Gallagher was charged with shooting at civilians for sport, including an Iraqi school girl and an elderly man. Witnesses testified that he stabbed a wounded teenage captive multiple times and posed with his mutilated corpse. Eventually convicted on a minor count of bringing discredit to the armed forces, Gallagher was demoted one step. Overriding internal military processes, the president restored his rank.

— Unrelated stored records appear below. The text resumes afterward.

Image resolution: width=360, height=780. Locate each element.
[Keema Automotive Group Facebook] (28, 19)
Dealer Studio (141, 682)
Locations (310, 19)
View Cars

President Trump’s intervention evinces a callous disregard for the lives of victims and survivors, the rule of law, and the military justice system. For him, it was irrelevant that the service members violated clearly established laws of war. The fact that they did so while wearing an American uniform made them beyond reproach. “We train our boys to be killing machines, then prosecute them when they kill!” he lamented on Twitter in October.
Citing harms to the integrity of the military legal system and undue command influence, former military leaders expressed concern that the pardons may encourage more impunity for war crimes. They aren’t wrong, but they are very late.
This country has been on a war footing for more than 18 years, with no end in sight. Since U.S. troops were first stationed in Afghanistan and Iraq, there have been numerous reports of war crimes committed by service members and military contractors. A self-described “kill team” was accused of hunting Afghans for the thrill of it. There was systemic abuse of prisoners by the military and the CIA in Afghanistan and at Abu Ghraib. Contractors massacred Iraqi civilians in Fallujah and Haditha and Nisour Square.